The sensory analyses carried out with the experts are usually done with sections cut from the rump, as this part represents the various muscle groups of the prosciutto, while the tastings with the consumers are done with the section cut from the shank.
The charcteristics of the San Daniele: the phases of the sensory analysis
Now let’s see what the phases that form the sensory analysis are.
- Visual phase:
The first step of the sensory analysis is that regarding sight. It allows to evaluate the look (color, evenness etc.) of both the muscle part of the prosciutto, and the surrounding fat (adipose tissue). The prosciutto slices, thinly cut and arranged neatly on the plate, must be at least three for each prosciutto that is tasted. The slice should be therefore taken (preferably with the hands) to open it up and look at it in its entirety. The lean part is pinkish red and even. We consider that any spots, halos or iridescences are “flaws” and, as such they lower the overall assessment. The surrounding fat is pinkish white, while the presence of tyrosine crystals (which is the sign of a very long seasoning) is not considered a flaw.
- Olfactory phase
The sense involved in this phase is smell. The tasting is done taking the slice (with the hands if possible or with the help of a fork) to smell it, from the outside in. By this act some differences may be perceived, as the outer part is usually drier than the inside. Folding the slice in two is recommended, to better analyze it. At this stage we can identify various scents. We find six main ones: milky (especially perceivable on the fat and it is caused by the chemical change the fat goes through during the maturing process), smell of cellar (typical smell you can find in artisanal ham factories), bread crust (perceivable in the outer part of the slice), dried fruit, intense (when the scent is pleasant and persistent) and complex(when a mix of positive olfactory factors is perceived )
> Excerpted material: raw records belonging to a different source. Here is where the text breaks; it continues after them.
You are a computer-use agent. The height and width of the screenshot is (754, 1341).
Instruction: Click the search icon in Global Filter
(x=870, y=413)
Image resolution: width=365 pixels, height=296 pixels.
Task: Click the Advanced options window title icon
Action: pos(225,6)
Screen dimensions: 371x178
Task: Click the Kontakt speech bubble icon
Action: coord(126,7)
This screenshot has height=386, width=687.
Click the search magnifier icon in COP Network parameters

- Mouthfeel, touch and after scent sensations
The last phase consists of three different moments, all of them related to the taste of the San Daniele Dop slice. First thing first: you must obviously taste the slice, without removing the fat. In the first step we will be able to point out the sweet notes, the balance of the meat (this means that is not oversalted), the palatable taste (namely the pronounced and pleasant taste).
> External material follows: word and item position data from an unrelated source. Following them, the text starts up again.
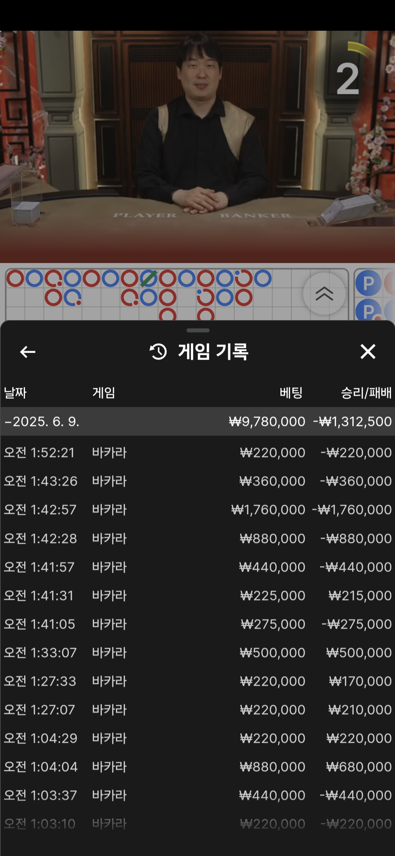
Task: Select the 베팅 column header
Action: point(291,393)
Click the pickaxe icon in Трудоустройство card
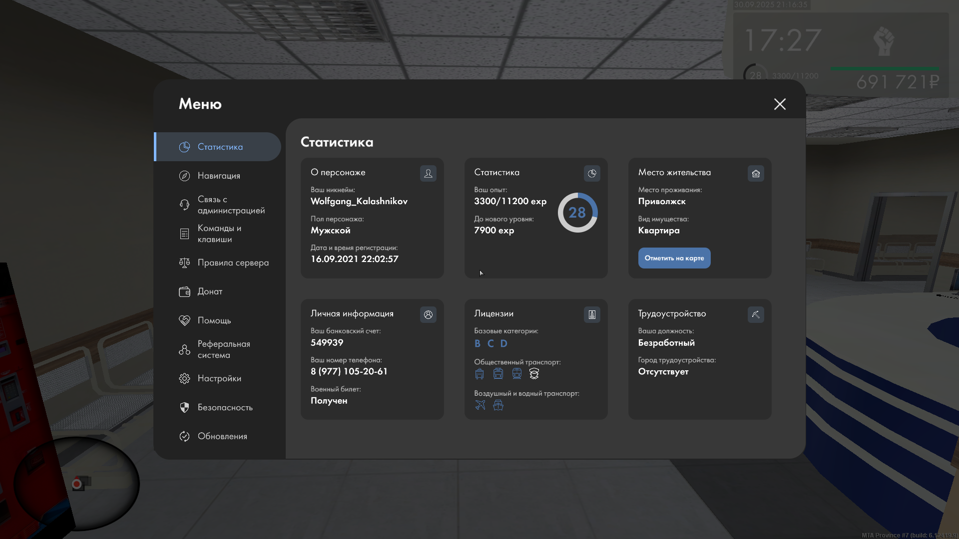 [x=756, y=314]
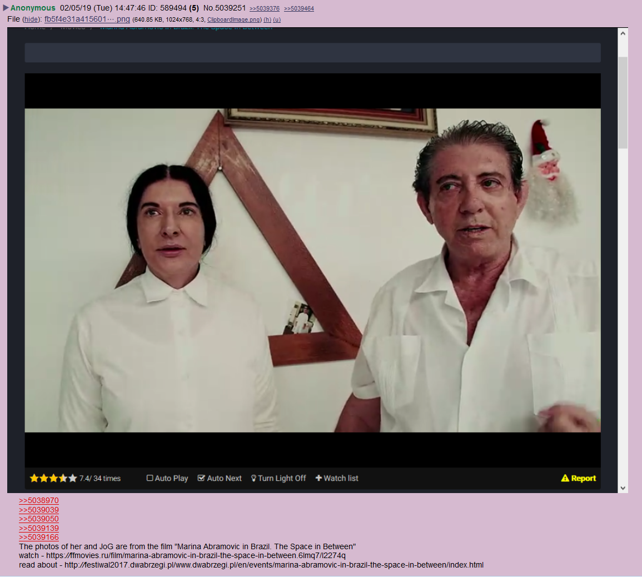Click the (h) link after the filename

click(x=267, y=19)
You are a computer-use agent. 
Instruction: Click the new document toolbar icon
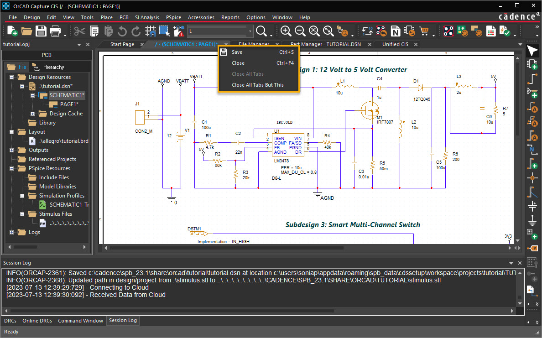pyautogui.click(x=12, y=31)
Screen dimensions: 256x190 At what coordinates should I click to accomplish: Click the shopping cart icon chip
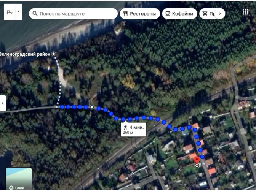[205, 14]
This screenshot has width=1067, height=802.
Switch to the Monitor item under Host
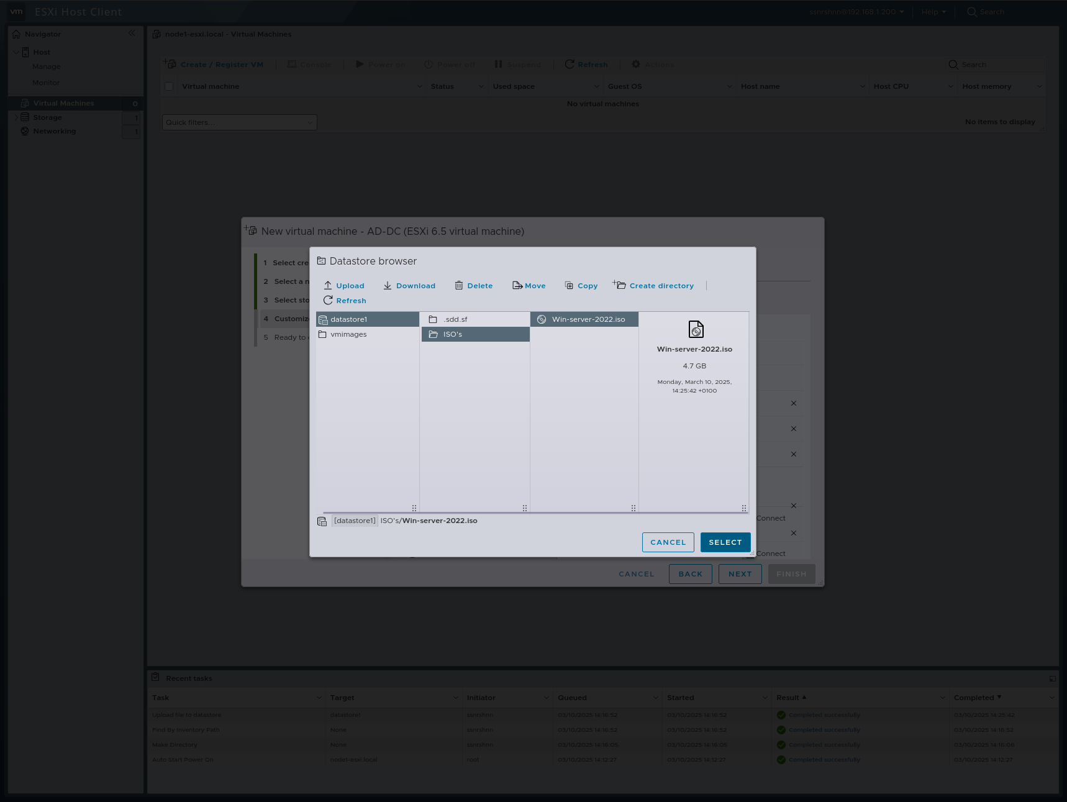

After the taste analysis, we move on to the touch, understood here as chewing. Sensations vary according to the thickness of the slice and the degree of maturation. Long aging (more protein breakdown, more lypolisis and less humidity) make the flesh more soluble. Three elements are encoded here: tenderness(understood as softness of the meaty part of the slice), the way it melts (that is how long it takes to melt in the mouth) and chewiness(namely how long it takes to chew the slice to swallow it, the more marbled is the slice, the softer it is).
We finally have the after scent sensations, obtained when the slice is swallowed. The olfactory sensations apply also here with one difference; here the aromatic hints are perceived also after swallowing, in the back of the nose
So now, putting together all these elements, each of us will be able, according to the slice he or she tasted, to create his or her own sensory map of the prosciutto crudo that is a spearhead of Made In Italy. The most distinctive features of Prosciutto di San Daniele as if by magic will become clear to you, and a tasting will never have been so pleasant.